Carbon dioxide fuel plan vanishes into thin air

Hydrocarbon research yanked after results found to be the product of faulty equipment. Andrew Masterson reports.

The enticing possibility of extracting fuel from air turns out to be no more than a dream.
The enticing possibility of extracting fuel from air turns out to be no more than a dream.
Nazar Abbas Photography/Getty Images

Oops, that was awkward. A research paper describing the extraction of fuel-friendly hydrocarbons from atmospheric carbon dioxide has been retracted by its authors after they discovered that their method in fact didn’t work.

The 2016 paper, published in the journal PNAS, initially excited attention because it demonstrated a proof-of-concept wherein traces of commercially useful hydrocarbons were recovered from carbon dioxide after the gas was exposed to a titanium dioxide catalyst in a process known as “reverse combustion”.

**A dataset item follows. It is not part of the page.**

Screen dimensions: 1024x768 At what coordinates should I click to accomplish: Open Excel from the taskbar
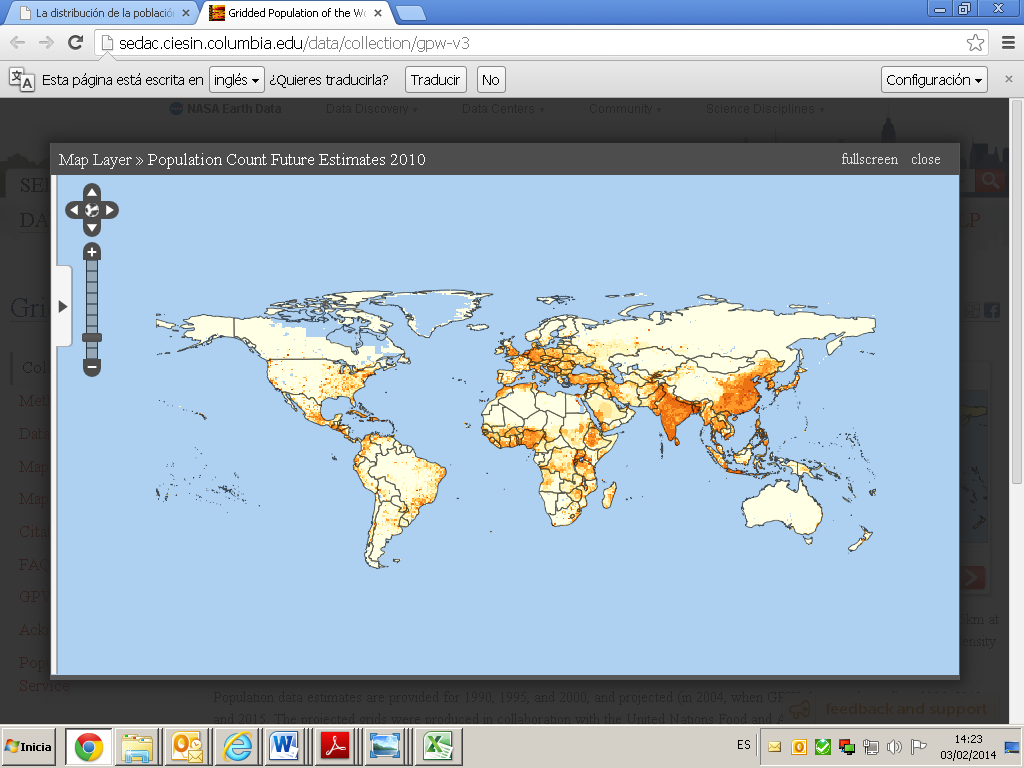coord(437,746)
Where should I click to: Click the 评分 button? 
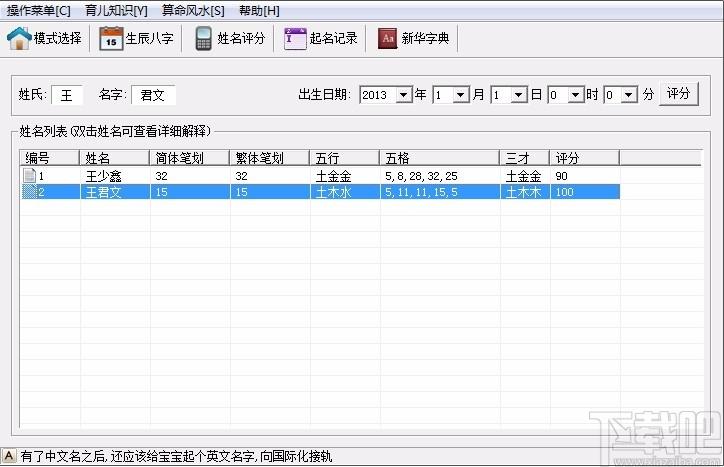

Scaled up, the method, wrote lead author Frederick McDonnell from the University of Texas and his team, might “solve the world’s energy problems”.

Yet, as academic transparency site RetractionWatch reports, it was the business of scaling up, during additional research in 2017, that hipped McDonnell and his colleagues to the fact that something, somewhere, had gone very wrong.

Running the experiment using bigger quantities of everything resulted only in the same tiny quantity of hydrocarbons. Curious – and by this time worried – the team ran two additional experiments.

First, they repeated the process using lab-generated “pure” carbon dioxide that contained only carbon isotopes. It produced bupkiss.

Then they ran the job again, but this time using helium gas without any carbon dioxide at all. This – impossibly, it would seem – yielded traces of hydrocarbons.

It was at this point that the researchers concluded, sadly, and perhaps accompanied by the sound of hands slapping foreheads, that the hydrocarbons were the result of impurities contained within the titanium oxide catalyst.

Their proof-of-concept, initially so exciting, turned out to be proof of nothing at all.

McDonnell and his team – being diligent and responsible scientists – contacted the PNAS editors and requested the paper be formally withdrawn. Their wish was granted in January 2018.